Neo-Romanticism and the Solid World

One of the difficulties of pursuing a Solid World lifestyle is that the Regular World is implacable. Not just implacable, much of the time, but monstrous. The phenomenological import of the Regular World on the Solid World is (sorrowfully) almost always mind-rape and molestation. As to why the Regular World, so much of the human race, needs to game against the Solid— the human race on earth are still rather young, and not all souls are equally developed. Some souls can handle and appreciate the Solid, others become frightened and intimidated by it. It stands to reason that a warning be issued to anyone who pursues high art, philosophy, or science seriously, or even other humanities pursuits at high levels— if you stick to your guns in an individualistic fashion, you must expect some persecution for doing so. Yet the Regular life is no place at all for individuals, because the backbone of the Regular is homogeneity and conformity. Neo-Romantic art is always stuck at a kind of crossroads here— trying to take facets of Romanticism and Neo-Classicism and update them in an individualistic fashion, while also being palatable enough to “blend in” and be shown and/or published along with others. Others, it might be added, who fit the profile of the corporate and/or bureaucratic, and who espouse positions blatantly for the Regular and against the Solid. Why Neo-Romanticism should win in the end is the same reason Romanticism and Neo-Classicism won in the end— superior formal rigor and narrative-thematic gravitas inhering in the art, influenced by the sublimity of Philadelphia’s architecture and the sense of Philadelphia (also) as haunted, spectral, apparitional. The major Neo-Romantic seeds, I would venture to say, have already been planted. I will tend the garden for as long as I have the capability of doing so. What I would encourage others to do, who like Neo-Romantic art, is to use us as a template, but (please) be willing to acknowledge our influence. No one likes to feel ripped off, and rip-offs (these days) are Regular.

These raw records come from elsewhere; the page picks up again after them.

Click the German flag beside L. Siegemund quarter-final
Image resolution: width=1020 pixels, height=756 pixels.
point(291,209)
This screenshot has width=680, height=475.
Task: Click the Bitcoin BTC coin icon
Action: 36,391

Neo-Romantic art makes a bunch of assumptions which are worth discussing. That there is a tie in serious art between formal beauty and individuality which is worth cultivating, and that was largely eschewed by twentieth century art; that formality itself is expressive, above and beyond the conceptual; and that the conceptual basis for the development of forms has to do with Solid World attachment to the Irregular and to the sense that Regularity necessitates homogeneity of forms and themes by guaranteeing material rewards to imposters and conformists. Aughts Philadelphia was, in general, not a rewarding place/context for conformists. Yet, it will take some time for us to be a straightforward, Regular “buzz.” Warhol in the 60s and 70s, for example, was not particularly like that; he “buzzed” plenty in his own time; yet, the whole point of his work is built-in obsolescence, which assures his oeuvre no future at all in a century which values individualism and the Solid. If you are interested in Neo-Romanticism, please prepare yourself for a long, rewarding ride. Not only that— that we embraced form as perhaps the most serious mode of aesthetic individuality means that those with sufficient brains will never find leave to be embarrassed with us. The spine of our body of work is set sturdily and securely in place. As in Romanticism and Neo-Classicism, the multi-dimensional aspect of myself and Abby— that there is strong narrative-thematic material to enhance, gird, and reinforce the formal, manifesting an ideal of the work of art as well-rounded and Solid— can only intermittently interest the Regular world, ever. When was the last time you saw the name John Keats in the New York Times or the New Yorker, or, for that matter, The Philadelphia Inquirer? The Solid World is always in the process of building and rebuilding itself, and re-inventing its own architecture. If what the Regular World has in store for us is scripted respect backed with distance and mistrust, who cares? The reason to create (ultimately) is that you want to create, and you can; and this axiomatic assumption undergirds not only Neo-Romanticism, Romanticism, and Neo-Classicism, but any attempt by an individual to do anything with any depth or higher meaning. As such, this is the Solid axiom to start from with us.